Ombion: ‘Let’s be the change that we want’

Ombion: ‘Let’s be the change that we want’

“LET'S be the change that we want.”

So said once by Mahatma Gandhi, which means that before we cry for change, demand from others to change, let us first change our ways of changing people and order.

It was Mahatma Gandhi who popularized this which became the dogma of peace makers around the world. What he really meant by it was that we must pay attention first to the inner self before we attempt to change others, the world. For him, in order to make effective change in this world, we must first alter our personal ways, values and mindset so we can be the model of the kind of change we cry for.

In this light, I find it despicable that while the Bacolod City mayor and colleagues, and so with officials in other local government units (LGUs) in the province and region, are burning limbs and eyebrows to enforce health protocols, intensify vaccination campaign and recoup local economy to ease the hardships of the people almost a year and a half of pandemic, some small cliques of ambitious politicians, perennial political losers and their partisans are busy bad-mouthing incumbent LGU officials and vilifying their projects and services.

Such mindset, attitudes and ways undermine, worse, contradict, the very change they cry.

They cry for good, transparent, corruption-free governance. Have they themselves not been part of such institutions? Have they pushed for the desirable changes, changes they claim they alone are capable, when they were there?

They cry for a new breed of leaders to run the city and who can make real change, yet have they ever asked themselves why they want to bring in people who have really no positive track records in good and participatory governance, whose concept of development is to flood the city with resources from immoral, decadent and anti-social revenue-generating activities, which destroy the foundations of family life and society?

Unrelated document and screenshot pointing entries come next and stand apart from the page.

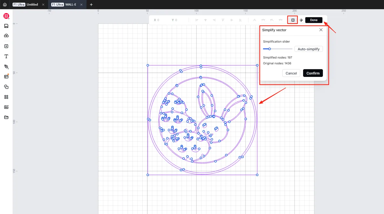Click the home icon in title bar
Screen dimensions: 384x214
(x=5, y=5)
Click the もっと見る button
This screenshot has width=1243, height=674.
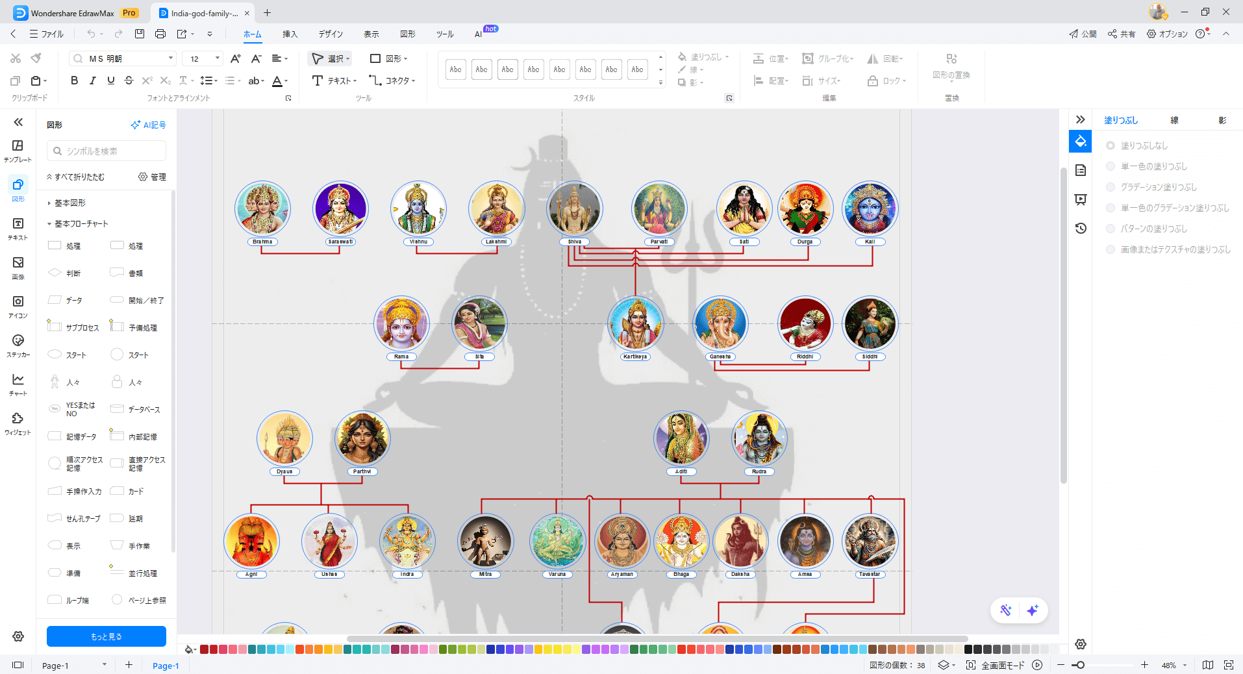[107, 636]
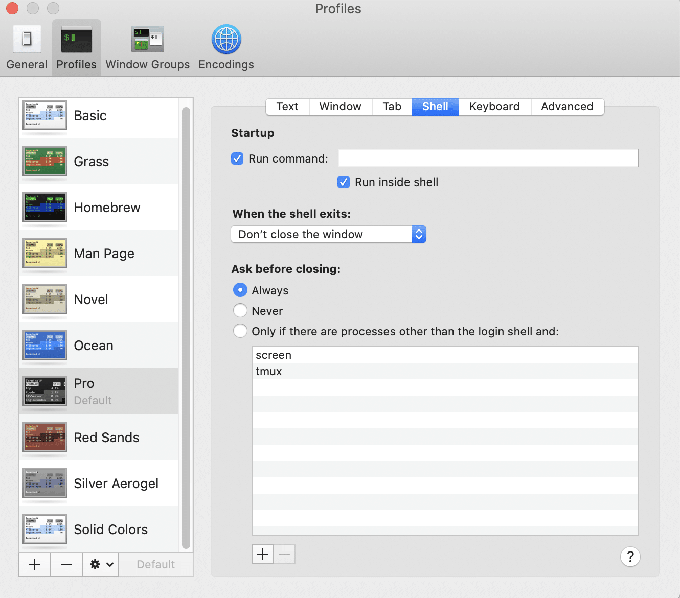Viewport: 680px width, 598px height.
Task: Open the shell exits behavior dropdown
Action: (328, 234)
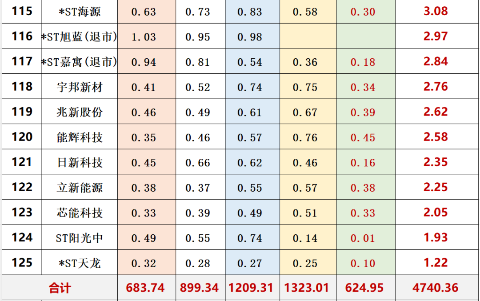Select the red total 3.08 for row 115
Image resolution: width=480 pixels, height=301 pixels.
click(x=435, y=11)
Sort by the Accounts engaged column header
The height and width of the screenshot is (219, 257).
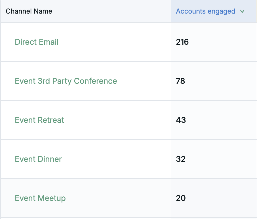coord(205,11)
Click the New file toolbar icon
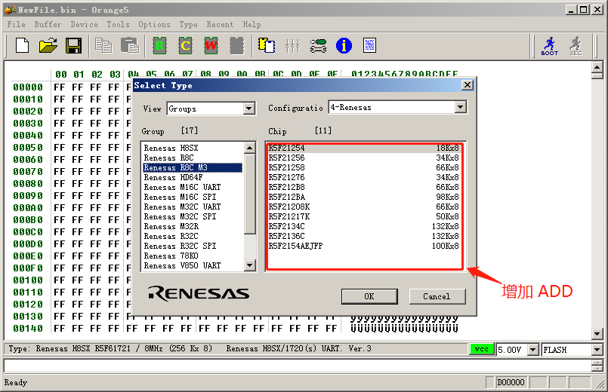 (x=23, y=46)
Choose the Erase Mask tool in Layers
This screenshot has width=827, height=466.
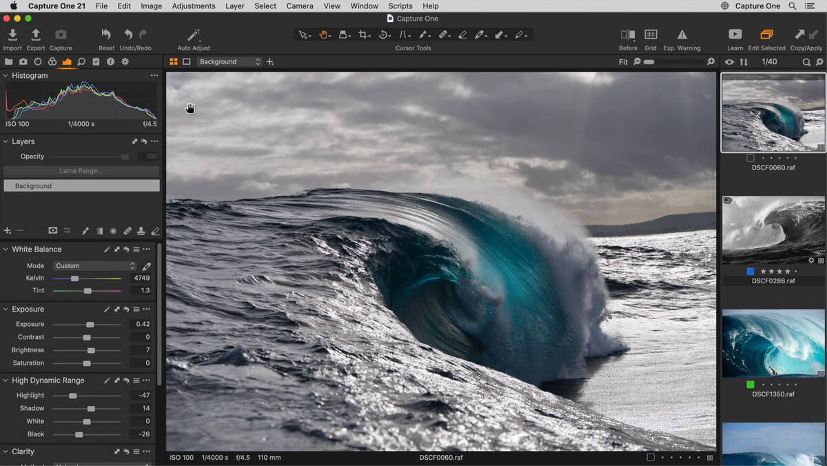point(155,231)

Now that they are out of authority and without power, including those who dream of embracing the same, they chorus for change. Why? Simple and clear. The change they cry is nothing but an insatiable desire to return to power, power which to them is so vital in keeping themselves in the altar of ego and hell.

I suggest they have a lot of self-examining, self-criticism to do. I know there are a number of them who are brilliant leaders and have noble and lofty goals; they are just obscured by the company they have chosen to be with. Well, wake up fellows. Be the real change that you want to be.

I have really nothing against those who wish to have such power and will fight for it even in their lives. It’s their right. And I can and will support them, provided that their reason for so is not for their personal enrichment and status quo, but for public interest and safety, and a better society and humanity.

My former boss, retired Department of the Interior Local Government undersecretary and now top executive of multinational Zuellig Foundation Austere Panadero, once told us in our division evaluation and planning conference that one of the best ways in improving the performance of the agency or unit we belong is to locate its strengths and improve them, and the weaknesses to correct them constructively, and put in place overall systems that will ensure the sustainability of good performance operations. That is the effective organizational development management.

To pursue otherwise, especially fault-finding and blame-seeking, doesn’t help anything good in governance.

A colleague cleric once told me, to correct alleged wrongdoings with much worse wrongdoings is to destroy the beauty of creation.

Nothing personal. Just a perspective.